In an embodiment, the charging information <NUM> provided to the operator may comprise information to allow the operator to make an informed charging decision. For example, the charging information <NUM> may comprise the predicted time before charging is required and distances to available charging modules. In another embodiment, the charging information <NUM> provided to the operator may comprise a result of a charging decision made by a controller (either the central controller or a controller of the electric work vehicle). For example, the controller may decide which charging module <NUM> the electric work vehicle <NUM> should travel to, and when the electric work vehicle <NUM> should travel to or arrive at the charging module.

The method may further comprise making a reservation of the charging module <NUM>. The reservation may be made by the operator based on the charging information <NUM>. The reservation may be suggested to the operator by a controller based on a charging decision made by the controller, and the operator may confirm or reject the reservation. The reservation may be made by a controller based on a charging decision made by the controller, without input from the operator.

The method of charging management may comprise communicating charger properties <NUM> from a plurality of charging modules <NUM> to an electric work vehicle <NUM>. The charging information <NUM> may be based on the charger properties <NUM> for the plurality of charging modules <NUM>, such that the charging decision (made by the operator or a controller) comprises a decision of whether or when to charge the electric work vehicle, and which charging module to use.

The charging information <NUM> may be provided to the operator via a display in the electric work vehicle cab, via a smartphone, or by other means.

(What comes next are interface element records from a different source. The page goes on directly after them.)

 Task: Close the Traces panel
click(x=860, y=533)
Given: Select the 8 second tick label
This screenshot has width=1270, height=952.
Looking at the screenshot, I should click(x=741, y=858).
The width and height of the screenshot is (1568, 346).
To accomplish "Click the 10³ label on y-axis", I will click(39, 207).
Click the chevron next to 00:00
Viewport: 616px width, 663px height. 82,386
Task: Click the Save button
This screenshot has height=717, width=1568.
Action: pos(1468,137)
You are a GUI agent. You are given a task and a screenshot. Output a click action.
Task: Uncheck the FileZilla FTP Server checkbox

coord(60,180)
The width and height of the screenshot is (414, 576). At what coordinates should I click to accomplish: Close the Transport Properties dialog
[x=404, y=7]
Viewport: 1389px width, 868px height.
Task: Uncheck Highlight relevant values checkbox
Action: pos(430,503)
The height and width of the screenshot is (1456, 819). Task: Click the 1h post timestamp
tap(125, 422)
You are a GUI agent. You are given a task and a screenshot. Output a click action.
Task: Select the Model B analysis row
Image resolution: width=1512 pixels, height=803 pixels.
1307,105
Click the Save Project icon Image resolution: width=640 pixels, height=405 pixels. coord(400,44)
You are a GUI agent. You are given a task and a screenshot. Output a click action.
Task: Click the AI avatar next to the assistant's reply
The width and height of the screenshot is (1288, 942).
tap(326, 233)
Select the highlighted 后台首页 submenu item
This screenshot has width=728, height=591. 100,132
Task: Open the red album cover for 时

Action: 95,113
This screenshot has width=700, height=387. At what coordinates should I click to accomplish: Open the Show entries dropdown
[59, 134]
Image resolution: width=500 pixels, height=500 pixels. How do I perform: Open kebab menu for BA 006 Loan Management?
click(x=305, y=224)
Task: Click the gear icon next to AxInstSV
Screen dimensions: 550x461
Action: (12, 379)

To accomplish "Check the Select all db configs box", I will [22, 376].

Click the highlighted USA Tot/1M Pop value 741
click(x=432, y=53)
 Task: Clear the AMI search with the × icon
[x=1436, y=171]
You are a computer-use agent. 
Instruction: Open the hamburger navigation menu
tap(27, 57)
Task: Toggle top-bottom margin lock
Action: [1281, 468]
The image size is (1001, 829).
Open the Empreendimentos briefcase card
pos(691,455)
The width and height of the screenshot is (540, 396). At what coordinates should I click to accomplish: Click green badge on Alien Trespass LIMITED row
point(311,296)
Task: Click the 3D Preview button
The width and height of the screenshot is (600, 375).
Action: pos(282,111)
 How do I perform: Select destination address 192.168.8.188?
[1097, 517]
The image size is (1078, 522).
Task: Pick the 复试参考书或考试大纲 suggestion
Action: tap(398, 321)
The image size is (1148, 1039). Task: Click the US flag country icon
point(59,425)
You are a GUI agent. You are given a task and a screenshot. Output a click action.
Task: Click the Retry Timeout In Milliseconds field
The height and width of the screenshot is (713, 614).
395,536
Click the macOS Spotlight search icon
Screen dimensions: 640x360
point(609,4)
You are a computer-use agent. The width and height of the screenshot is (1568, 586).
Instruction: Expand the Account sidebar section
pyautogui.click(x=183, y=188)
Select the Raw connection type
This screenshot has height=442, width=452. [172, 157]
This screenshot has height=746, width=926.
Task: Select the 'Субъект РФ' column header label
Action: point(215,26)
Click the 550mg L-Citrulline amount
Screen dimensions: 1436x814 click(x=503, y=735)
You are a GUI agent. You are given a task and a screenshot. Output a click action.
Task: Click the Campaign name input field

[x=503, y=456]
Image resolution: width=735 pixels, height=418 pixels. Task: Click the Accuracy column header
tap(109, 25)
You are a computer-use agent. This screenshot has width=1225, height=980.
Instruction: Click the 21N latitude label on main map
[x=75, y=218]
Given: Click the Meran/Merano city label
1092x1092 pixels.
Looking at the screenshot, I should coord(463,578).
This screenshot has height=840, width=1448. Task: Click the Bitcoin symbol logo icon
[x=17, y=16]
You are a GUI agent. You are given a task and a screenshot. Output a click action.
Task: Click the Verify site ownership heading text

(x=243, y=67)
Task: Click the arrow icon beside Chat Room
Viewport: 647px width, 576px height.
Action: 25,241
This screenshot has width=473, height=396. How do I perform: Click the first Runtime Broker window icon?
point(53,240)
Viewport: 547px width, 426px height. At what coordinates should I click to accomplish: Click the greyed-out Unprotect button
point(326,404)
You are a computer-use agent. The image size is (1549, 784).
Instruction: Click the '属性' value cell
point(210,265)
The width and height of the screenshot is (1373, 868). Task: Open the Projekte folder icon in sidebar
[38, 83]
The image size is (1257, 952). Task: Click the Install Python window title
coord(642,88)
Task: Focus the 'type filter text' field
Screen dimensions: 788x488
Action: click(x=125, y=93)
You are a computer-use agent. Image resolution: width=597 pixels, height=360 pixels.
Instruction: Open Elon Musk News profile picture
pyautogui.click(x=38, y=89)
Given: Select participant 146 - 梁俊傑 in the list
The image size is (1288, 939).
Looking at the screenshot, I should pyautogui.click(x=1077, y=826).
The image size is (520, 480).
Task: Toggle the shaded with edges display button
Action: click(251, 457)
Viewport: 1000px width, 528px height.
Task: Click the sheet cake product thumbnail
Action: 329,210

According to an embodiment, there is a charging management device for electric work vehicles. The charging management device is configured to communicate charger properties <NUM> from a charging module <NUM> to an electric work vehicle and communicate vehicle properties <NUM> from the electric work vehicle <NUM> to the charging module <NUM>. The charging management device is further configured to provide charging information <NUM> to an operator, wherein the charging information <NUM> is based on the charger properties <NUM> and the vehicle properties <NUM>. The charger properties <NUM> comprise location of the charging module <NUM> and an availability of the charging module <NUM>. The vehicle properties <NUM> comprise a current state of charge of a battery of the electric work vehicle <NUM> and a capacity of the battery of the electric work vehicle <NUM>.

Claim 1:
A method of charge management for electric work vehicles, the method comprising:
communicating charger properties (<NUM>) from a charging module (<NUM>) to an electric work vehicle (<NUM>);
communicating vehicle properties (<NUM>) from the electric work vehicle (<NUM>) to the charging module (<NUM>); and
providing charging information (<NUM>) to an operator, wherein the charging information (<NUM>) is based on the charger properties (<NUM>) and the vehicle properties (<NUM>);
wherein the charger properties (<NUM>) comprise:
a location of the charging module (<NUM>); and
an availability of the charging module (<NUM>); and
wherein the vehicle properties (<NUM>) comprise:
a current state of charge of a battery of the electric work vehicle (<NUM>);
a capacity of the battery of the electric work vehicle (<NUM>); and
an available time period for charging based on a return-to-work time of the electric work vehicle (<NUM>);
characterised in that the vehicle properties further comprise:
a predicted time before charging is required, wherein the predicted time is based on data from previous discharging of the battery of the electric work vehicle (<NUM>) comprising one or more of:
discharge rates at different states of charge;
discharge rates for the operator; and
discharge rates for performing various tasks with the electric work vehicle (<NUM>).